begin Text passage
As I look at married couples all around, in grocery stores, shopping malls, or baby shops, I wonder if they really love each other. I wonder if they ever planned their old age days, did they plan anything at all after their honeymoon and kids?

Marriage

I am going to attend my uncle’s wedding. It is an arranged one. All the relatives and the friends are invited and a grand party will be organized. Everyone will wear fancy, attractive and expensive dresses and dance, enjoy, have good food and then set back to their respective homes. Bride and groom, after many hectic days, would prefer to sleep and then more rituals will follow. Eventually, both of them will get used to it and apply this “getting used to” philosophy for rest of their lives.

In India, most people marry in the same way. Some get lucky enough and find their love of life in the person they marry, but most of them end up having forced, monotonous and most of the time, a miserable life. However, they stick wide smiles on their faces, trying to validate the theory of our ancestors that “for the sake of society, marry someone who belongs to the same caste, religion, has good job and family background, and love will happen eventually”. Why don’t people understand that we can’t arrange marriages, they get arranged by themselves when the correct time and person arrives. Marriage is an important affair and it involves the person with whom we have to share the rest of our lives with.

How could we take such a big decision by referring to some papers or consulting priests? Our life is not about the alignment of stars, it is about us, people around us, our objectives, believes, habits and families. We consider betting in sports as a serious crime, then why do we bet our lives in the institution of marriage?

We will have to change the definition of successful marriages. It should not be about big fat weddings or “no divorce” marriages or couple with children doing fine. It should be about couples falling in love everyday and growing old together not because they have to, but because they want to.

Why can’t people get little more pragmatic and realistic about marriages? How difficult is it to realize that everyone of us wants happiness and peace, not compromises?

You must be to comment.
  1. akshita

    I completely agree with these statements. I mean this something very interesting and paradoxical that throughout our life we are told not to talk or mingle with strangers but with such a crucial phenomenon people have to experiment. At one point we have thorough studies of equality, secularism etc. but simultaneously we abide by the policy of marriages within the same class, caste or religion. That’s sad about our society.

  2. anuradha

    even i feel the same…it is very disgusting…when i hear that she or he sacrificed their love just becoz their loved ones are not from d same cast…its very sad…its d bad face of society …

  3. radom

    It should be about couples falling in love everyday and growing old together not because they have to, but because they want to.
    Madam come out of your fairy tale. Life is not bed of roses for all 67% of your fellow brethren are dependent on government for the most basic need of food and you talk about growing old because they want to, not because they have to. The marriage system is result of the society, society will change so will the institution of marriage. Have faith and keep calm.
end Text passage
begin Data extract
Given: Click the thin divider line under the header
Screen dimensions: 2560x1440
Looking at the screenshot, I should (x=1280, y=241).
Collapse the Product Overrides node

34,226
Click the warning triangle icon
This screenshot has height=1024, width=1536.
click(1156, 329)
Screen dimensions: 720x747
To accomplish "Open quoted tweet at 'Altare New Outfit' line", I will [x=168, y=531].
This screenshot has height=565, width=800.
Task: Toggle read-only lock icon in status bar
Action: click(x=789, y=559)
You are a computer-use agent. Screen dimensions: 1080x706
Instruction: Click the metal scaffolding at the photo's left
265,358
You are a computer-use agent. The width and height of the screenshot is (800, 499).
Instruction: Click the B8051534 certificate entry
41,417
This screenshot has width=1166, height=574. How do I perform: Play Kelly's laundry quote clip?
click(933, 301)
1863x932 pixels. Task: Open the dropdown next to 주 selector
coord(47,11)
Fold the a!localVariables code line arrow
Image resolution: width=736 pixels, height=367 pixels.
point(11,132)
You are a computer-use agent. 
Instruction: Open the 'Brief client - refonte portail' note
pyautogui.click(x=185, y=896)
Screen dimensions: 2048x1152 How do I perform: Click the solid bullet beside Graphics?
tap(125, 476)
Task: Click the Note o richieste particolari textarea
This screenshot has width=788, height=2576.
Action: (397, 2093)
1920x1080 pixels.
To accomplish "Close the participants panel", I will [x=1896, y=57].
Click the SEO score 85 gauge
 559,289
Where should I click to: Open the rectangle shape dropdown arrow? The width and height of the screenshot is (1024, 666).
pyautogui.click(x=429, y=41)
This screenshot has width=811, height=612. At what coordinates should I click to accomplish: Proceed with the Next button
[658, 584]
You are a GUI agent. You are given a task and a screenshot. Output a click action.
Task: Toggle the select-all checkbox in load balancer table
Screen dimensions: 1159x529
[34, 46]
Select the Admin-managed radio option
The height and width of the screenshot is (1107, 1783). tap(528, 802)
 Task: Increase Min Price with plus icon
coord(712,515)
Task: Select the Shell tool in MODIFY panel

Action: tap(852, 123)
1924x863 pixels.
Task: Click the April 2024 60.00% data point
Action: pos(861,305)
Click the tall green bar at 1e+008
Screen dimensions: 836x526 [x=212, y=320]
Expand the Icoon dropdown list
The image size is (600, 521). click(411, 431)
end Data extract
| What this exercise asks |
[a] Quote the marriage essay word for word, covering everything from "As I look at" down to "honeymoon and kids?".
[b] Answer these questions from the marriage essay:
(i) Whose wedding is the writer going to attend?
(ii) What does the writer say we consider a serious crime?
(iii) What two qualities does the writer ask people to show about marriages?
[c] Render this sentence from the marriage essay in Spanish: "We consider betting in sports as a serious crime, then why do we bet our lives in the institution of marriage?"

| Per-task outputs |
[a]
As I look at married couples all around, in grocery stores, shopping malls, or baby shops, I wonder if they really love each other. I wonder if they ever planned their old age days, did they plan anything at all after their honeymoon and kids?

[b]
(i) The writer's uncle's wedding.
(ii) Betting in sports.
(iii) Being more pragmatic and realistic.

[c] Consideramos las apuestas deportivas un delito grave; entonces, ¿por qué apostamos nuestras vidas en la institución del matrimonio?